**Problem statement**
Render everything from the line containing "Where should I" down to the end of the records as a JSON list of strings, one string per line with blank lines skipped, and leave the pictures out of your answer.

**Exercise material**
▼

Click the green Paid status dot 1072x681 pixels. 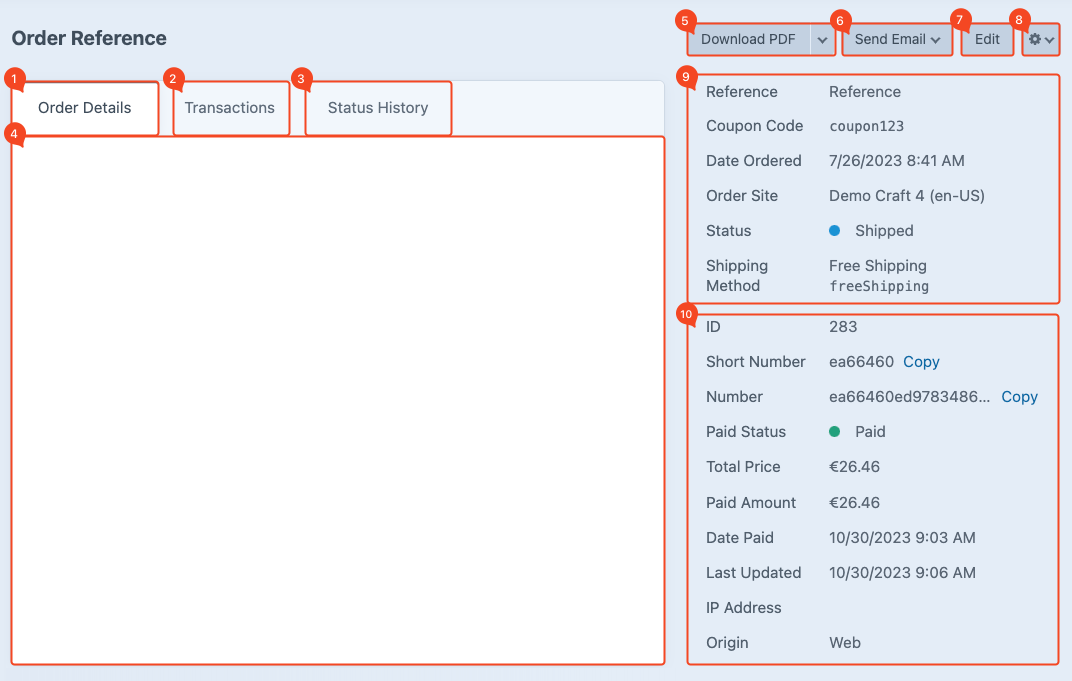[x=835, y=432]
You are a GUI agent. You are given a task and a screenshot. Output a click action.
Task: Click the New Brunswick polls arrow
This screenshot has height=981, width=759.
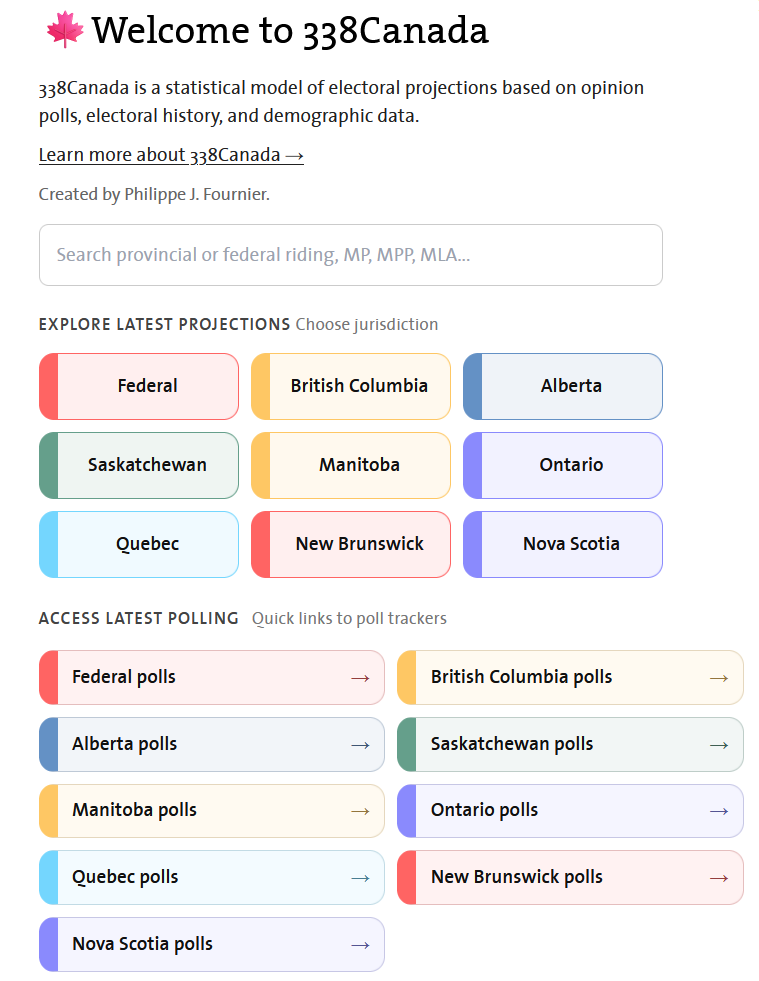[719, 878]
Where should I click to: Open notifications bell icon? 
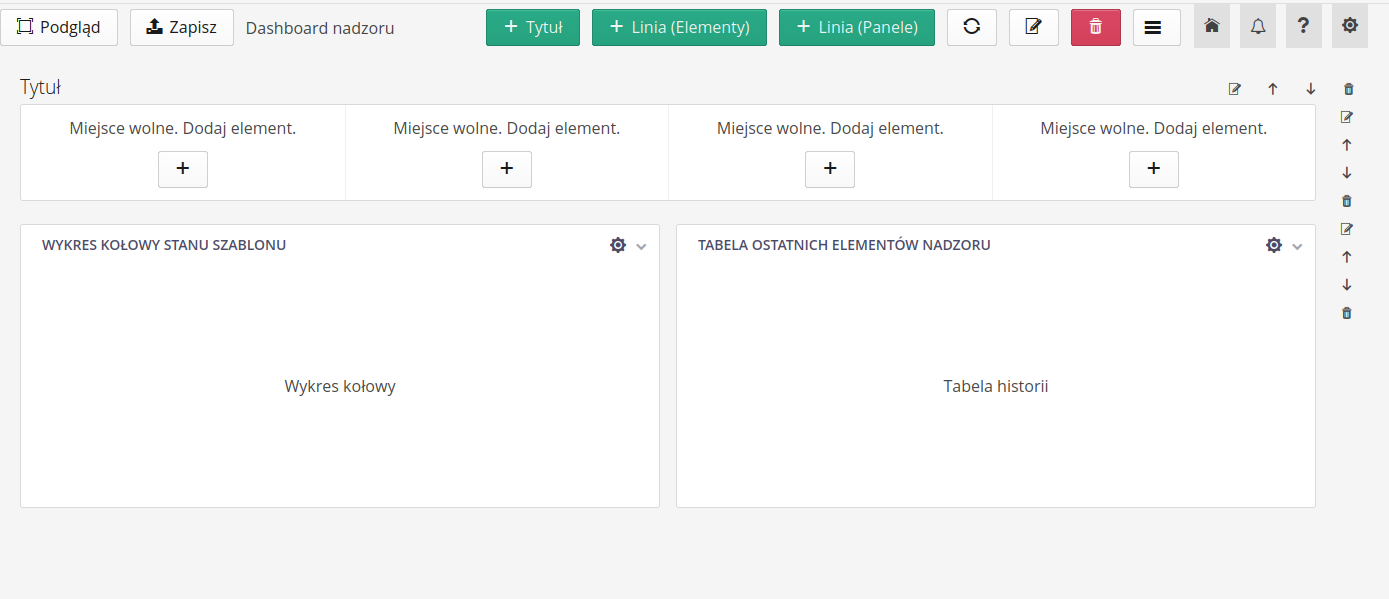[1257, 26]
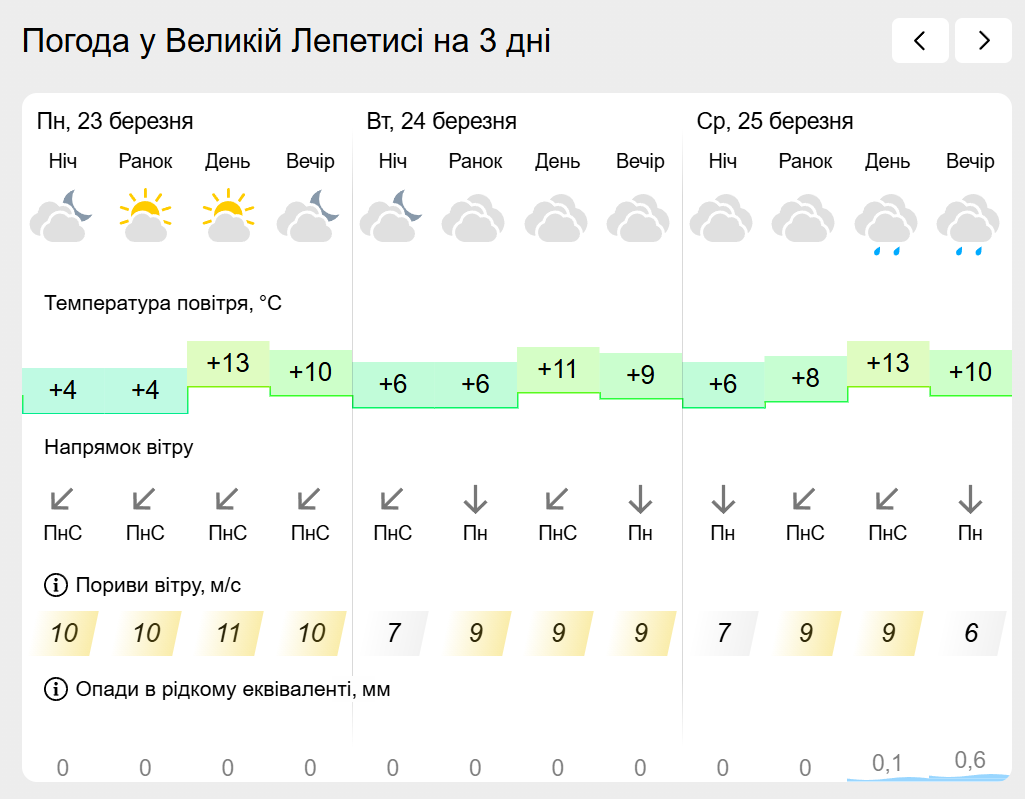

▲

**Result for this task**
[
  "Where should I click to: Open notifications bell icon? ",
  "[1257, 26]"
]